Power has become increasingly concentrated in a few people and places in our society. A report from Oxfam showed that 82% of the wealth created last year went to the top 1% of people.

In the world of venture capital, the biggest decisions are often made in skyscrapers in New York City and San Francisco. Those decisions flow down to have a major effect on where money (and power) flows across the world.

There’s a learned helplessness here: we tend to assume that people at the top of the skyscraper are best qualified, or have the best perspective, to provide the best advice or make the best investment decisions. But data keeps coming out to refute this idea.

Wisdom from the ground level: entrepreneurs are better judges of new ideas

This month the Global Accelerator Learning Initiative (GALI) released their latest batch of data in the world’s biggest study of entrepreneur accelerators. The study, which includes data from 550 Village Capital alumni, found that the highest-performing accelerators tend to emphasize “access to other entrepreneurs” as the number one benefit of the program.

In other words, accelerators that value peer collaboration tend to outperform the rest.

Peer collaboration and peer review have always been at the center of Village Capital’s work. We believe entrepreneurs are better judges of new ideas than “expert” investors, and we’ve facilitated more than 90 investments where the final decision about where to allocate capital was made by entrepreneurs.

Items
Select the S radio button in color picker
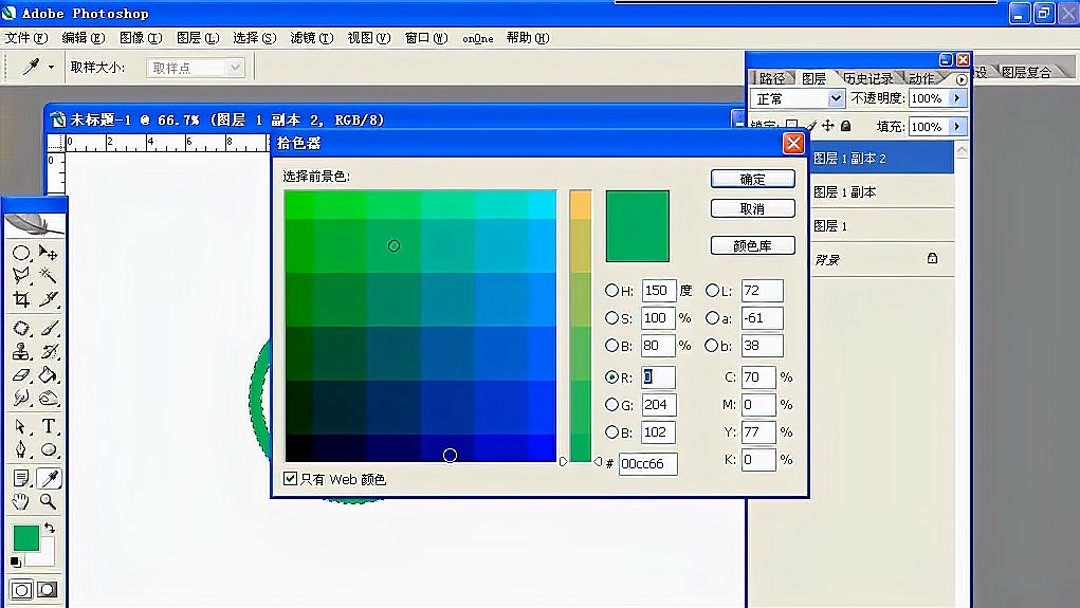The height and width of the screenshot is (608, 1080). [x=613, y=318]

--

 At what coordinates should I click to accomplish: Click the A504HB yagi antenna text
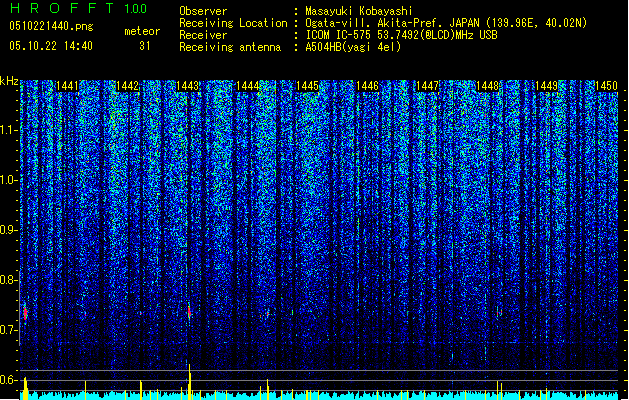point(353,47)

Written tasks
A: In the text on venture capital and entrepreneurs, why does Village Capital let entrepreneurs make the final decision on where to allocate capital?
B: Continue the text on venture capital and entrepreneurs, starting after its final sentence.

Outputs in order
A: Village Capital believes that entrepreneurs are better judges of new ideas than "expert" investors. That belief is why it has facilitated more than 90 investments in which entrepreneurs made the final decision.

B:
This summer we will be conducting a full, in-depth study of the peer-selected investment process, to find out how to maximize the impact of entrepreneurs’ relationships with each other. One thing that won’t change is the fundamental belief that we need to change the power dynamics of traditional venture capital if we want to change the outcomes.

How to empower entrepreneurs to make decisions

Entrepreneurs are not just “acted upon” by investors at Village Capital programs - they act.

The final ten hours of a Village Capital investment program might be the most important. By the time we reach those final hours, the founders in the program have already shared countless hours, sessions and experiences with each other - debating about business models and acquisition strategies, offering each other frank advice, and learning how their fellow founders respond to constructive criticism.

On the final day, everyone gathers behind closed doors for the Hot Seat, a final session where each founder takes turns getting peppered with tough questions by their peers. Immediately afterward, each founder retires to her room (or to a quiet corner of the conference center) to put on their “investor hat” and assess each of their peers according to several investment criteria, resulting in a ranking of each company in the cohort. The two companies ranked as “most ready for investment” will receive offers of seed capital from our affiliated fund, VilCap Investments.

This process - which we call peer-selected investment - has always been a core piece of Village Capital’s work to reinvent early stage investing. It’s helped VilCap Investments reach its goal of a diverse, high performing portfolio (42% of our portfolio companies have a female founder or co-founder, and 30% of our US companies have a Black or Latinx founder or co-founder, far exceeding the typical venture capital fund, and we’ve already seen 13 exits to date). This summer we’re going to be asking ourselves tough questions about how we can improve it.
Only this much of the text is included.